Of handsome person, he was fortunate,
And kept always so well his royal state
That there was nowhere such another man.

—Geoffrey Chaucer, The Canterbury Tales

The Tartars appear to be mild and humane among themselves; and yet they are most cruel conquerors: when they take cities they put the inhabitants to the sword, and imagine that they act humanely if they only sell the people, or distribute them among their soldiers. They have destroyed Asia, from India even to the Mediterranean; and all the country which forms the east of Persia they have rendered a desert . . . . These people having no towns, all their wars are carried on with eagerness and impetuosity. They fight whenever they hope to conquer; and when they have no such hope, they join the stronger army. With such customs, it is contrary to the law of nations that a city incapable of repelling their attack should stop their progress. They regard not cities as an association of inhabitants, but as places made to bid defiance to their power.

—Montesquieu, The Spirit of the Laws

Thus the Tartars under Jenghiz Khan [Chinggis Khan], among whom it was a sin and even a capital crime to put a knife in the fire, to lean against a whip, to strike a horse with his bridle, to break one bone with another, did not believe it to be any sin to break their word, to seize upon another man’s goods, to do an injury to a person, or to commit murder.

Montesquieu, The Spirit of the Laws

  • How are these two depictions different and similar? What might account for their differences?
  • What do these excerpts suggest about how western Europeans saw the East—and the khanates in particular?

The Golden Horde

The areas the Golden Horde ruled, northwest Asia and the lands of the Rus, were less economically developed. People had a greater diversity of lifestyles and less centralized authority than imposed by the Il-Khans, and they were able to avoid splintering into civil war until outside factors intervened more than a generation after the Il-Khanate fell.

Batu and Berke, the foundational leaders of the Horde, established a capital for the storage of tribute as their grandfather had done, but they mainly roamed with their armies, raiding neighbors or defending against attacks. The people conquered by the Golden Horde varied from Turkish peoples like the Kipchaks, seminomads similar to the Mongols, to settled Slavic peasants in small urban centers. The Mongols ruled over the Turks indirectly, allowing local leaders to enforce the yassa, collect taxes, and conscript labor and soldiers. Mongol officials in the capital received and distributed tribute and heard appeals of local decisions. The Rus and other Slavic peoples were ruled more directly, with Mongol overseers assigned to each local ruler to make sure taxes flowed in and rebellion was kept down.

While Berke was the first Mongol ruler and khan of the Golden Horde to embrace Islam, not all his successors were Muslim. Islam continued to gain adherents among the Horde’s Mongols, however. In 1313, Uzbeg made Islam the official religion of the Golden Horde, but he did not remove the yassa’s tax exemption for other religions. Uzbeg’s promotion of Islam undoubtedly strengthened the Islamic community throughout the Golden Horde’s lands.

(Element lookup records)

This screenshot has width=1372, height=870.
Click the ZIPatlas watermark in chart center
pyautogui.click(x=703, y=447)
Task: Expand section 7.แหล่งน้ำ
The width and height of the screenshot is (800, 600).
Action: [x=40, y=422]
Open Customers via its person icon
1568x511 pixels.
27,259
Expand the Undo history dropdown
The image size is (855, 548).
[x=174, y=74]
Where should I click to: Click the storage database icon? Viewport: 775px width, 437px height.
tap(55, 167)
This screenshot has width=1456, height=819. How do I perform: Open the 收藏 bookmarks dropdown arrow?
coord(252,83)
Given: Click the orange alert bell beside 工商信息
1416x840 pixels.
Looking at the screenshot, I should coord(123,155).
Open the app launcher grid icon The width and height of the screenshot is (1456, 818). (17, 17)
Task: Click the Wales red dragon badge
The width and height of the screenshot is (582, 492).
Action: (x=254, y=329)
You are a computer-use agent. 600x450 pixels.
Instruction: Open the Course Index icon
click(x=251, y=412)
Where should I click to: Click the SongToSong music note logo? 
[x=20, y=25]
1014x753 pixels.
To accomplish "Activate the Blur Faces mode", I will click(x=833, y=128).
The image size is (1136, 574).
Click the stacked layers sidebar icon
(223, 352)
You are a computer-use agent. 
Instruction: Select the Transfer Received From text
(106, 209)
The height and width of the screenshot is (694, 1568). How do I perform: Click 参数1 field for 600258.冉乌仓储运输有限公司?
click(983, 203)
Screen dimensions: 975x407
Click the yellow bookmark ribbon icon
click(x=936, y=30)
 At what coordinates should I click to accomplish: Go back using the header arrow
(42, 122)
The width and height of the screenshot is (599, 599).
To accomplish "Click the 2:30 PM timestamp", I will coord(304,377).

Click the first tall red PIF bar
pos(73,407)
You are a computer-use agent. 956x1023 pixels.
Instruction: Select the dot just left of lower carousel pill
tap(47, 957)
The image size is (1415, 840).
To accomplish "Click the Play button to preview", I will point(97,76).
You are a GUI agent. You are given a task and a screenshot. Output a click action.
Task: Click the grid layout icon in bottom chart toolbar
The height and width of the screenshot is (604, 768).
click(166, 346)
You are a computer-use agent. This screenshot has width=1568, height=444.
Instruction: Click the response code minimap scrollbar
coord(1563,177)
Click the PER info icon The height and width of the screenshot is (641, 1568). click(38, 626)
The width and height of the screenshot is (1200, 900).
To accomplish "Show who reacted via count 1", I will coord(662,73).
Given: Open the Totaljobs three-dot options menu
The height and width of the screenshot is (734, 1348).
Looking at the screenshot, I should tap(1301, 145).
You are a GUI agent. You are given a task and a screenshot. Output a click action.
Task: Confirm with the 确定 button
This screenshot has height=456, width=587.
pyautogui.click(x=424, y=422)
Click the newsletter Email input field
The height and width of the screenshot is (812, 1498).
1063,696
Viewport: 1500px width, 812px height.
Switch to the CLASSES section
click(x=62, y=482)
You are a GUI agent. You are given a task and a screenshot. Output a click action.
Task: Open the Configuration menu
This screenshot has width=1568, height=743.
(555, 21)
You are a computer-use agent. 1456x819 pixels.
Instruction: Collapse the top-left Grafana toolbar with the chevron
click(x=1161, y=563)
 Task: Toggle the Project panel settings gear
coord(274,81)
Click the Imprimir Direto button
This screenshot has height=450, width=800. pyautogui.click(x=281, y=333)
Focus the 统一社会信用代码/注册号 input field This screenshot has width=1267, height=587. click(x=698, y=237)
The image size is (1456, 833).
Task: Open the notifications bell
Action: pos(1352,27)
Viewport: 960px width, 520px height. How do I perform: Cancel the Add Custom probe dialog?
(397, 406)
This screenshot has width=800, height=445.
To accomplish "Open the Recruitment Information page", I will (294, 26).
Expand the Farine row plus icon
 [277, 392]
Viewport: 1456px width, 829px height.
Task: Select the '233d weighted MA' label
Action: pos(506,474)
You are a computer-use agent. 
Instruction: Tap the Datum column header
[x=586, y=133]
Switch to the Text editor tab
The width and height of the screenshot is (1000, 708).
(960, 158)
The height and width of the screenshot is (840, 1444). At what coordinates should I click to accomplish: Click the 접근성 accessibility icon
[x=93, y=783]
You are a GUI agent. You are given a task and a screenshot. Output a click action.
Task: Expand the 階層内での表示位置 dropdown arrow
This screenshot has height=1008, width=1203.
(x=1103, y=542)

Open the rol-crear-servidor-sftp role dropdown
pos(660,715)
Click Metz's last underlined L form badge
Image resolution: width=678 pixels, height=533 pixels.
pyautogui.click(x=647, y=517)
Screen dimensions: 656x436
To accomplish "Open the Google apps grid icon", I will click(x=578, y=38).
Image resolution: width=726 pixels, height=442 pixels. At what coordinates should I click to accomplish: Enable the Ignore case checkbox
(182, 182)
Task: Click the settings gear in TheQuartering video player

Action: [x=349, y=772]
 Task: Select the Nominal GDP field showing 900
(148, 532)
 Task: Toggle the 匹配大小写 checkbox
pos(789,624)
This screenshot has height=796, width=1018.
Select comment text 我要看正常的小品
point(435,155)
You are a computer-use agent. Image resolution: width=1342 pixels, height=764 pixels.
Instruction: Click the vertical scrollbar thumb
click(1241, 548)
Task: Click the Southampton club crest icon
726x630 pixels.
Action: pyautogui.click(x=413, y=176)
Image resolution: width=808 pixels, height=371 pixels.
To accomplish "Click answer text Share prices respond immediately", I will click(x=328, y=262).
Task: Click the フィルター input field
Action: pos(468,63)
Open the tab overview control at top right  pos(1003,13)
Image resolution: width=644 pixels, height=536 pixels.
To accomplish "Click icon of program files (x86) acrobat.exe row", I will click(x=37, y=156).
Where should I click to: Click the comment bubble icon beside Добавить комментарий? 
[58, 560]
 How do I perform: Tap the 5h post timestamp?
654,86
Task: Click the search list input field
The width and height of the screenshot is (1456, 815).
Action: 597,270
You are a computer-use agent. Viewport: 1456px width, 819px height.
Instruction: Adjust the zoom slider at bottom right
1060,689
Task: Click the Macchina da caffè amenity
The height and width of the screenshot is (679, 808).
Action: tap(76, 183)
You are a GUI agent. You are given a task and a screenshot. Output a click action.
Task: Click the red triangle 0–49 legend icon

* **SHORT PROBLEM A**
Answer these questions using the passage on the Mongol khanates, giving each answer on its own line marked to match:
(i) According to the Montesquieu excerpt, what do the Tartars do when they have no hope of conquering?
(ii) Who was the first Mongol ruler and khan of the Golden Horde to embrace Islam?
(iii) In what year did Uzbeg make Islam the official religion of the Golden Horde?
* **SHORT PROBLEM B**
Resume the passage on the Mongol khanates, writing on from its final sentence about Uzbeg's promotion of Islam.

* **WRITTEN ANSWER A**
(i) They join the stronger army.
(ii) Berke
(iii) 1313

* **WRITTEN ANSWER B**
At the same time, the Horde’s rule strengthened the Orthodox Christian church in its Slavic regions. The church came to represent Rus national identity as people turned to Christianity to distinguish themselves from, and perhaps subversively resist, the Mongols. The tax and service exemptions the yassa gave religious institutions and those running them surpassed those the church received from Rus nobles. Church-owned land expanded under the Horde, whether because of donations to help the church provide increasing amounts of spiritual solace and identity, or because of fraud that enabled elites to live free of Mongol taxation and obligation by donating their land and then becoming the church officials in charge of the donation. By the collapse of Mongol rule in the late fifteenth century, the Russian Orthodox church’s holdings had grown to about one-third of the arable land in the areas formerly ruled by Rus nobles.

The Golden Horde both benefited from and contributed to the prosperity brought about by the Pax Mongolica. Direct European trade was under their control. Whether an import to the Mongol world in the east was produced by the Rus or brought from the continent by Italian merchants, it almost certainly entered through the Golden Horde, which had the first opportunity to buy it. The yam that facilitated the movement of goods throughout the empire was maintained for hundreds of years after Mongol rule had dissipated.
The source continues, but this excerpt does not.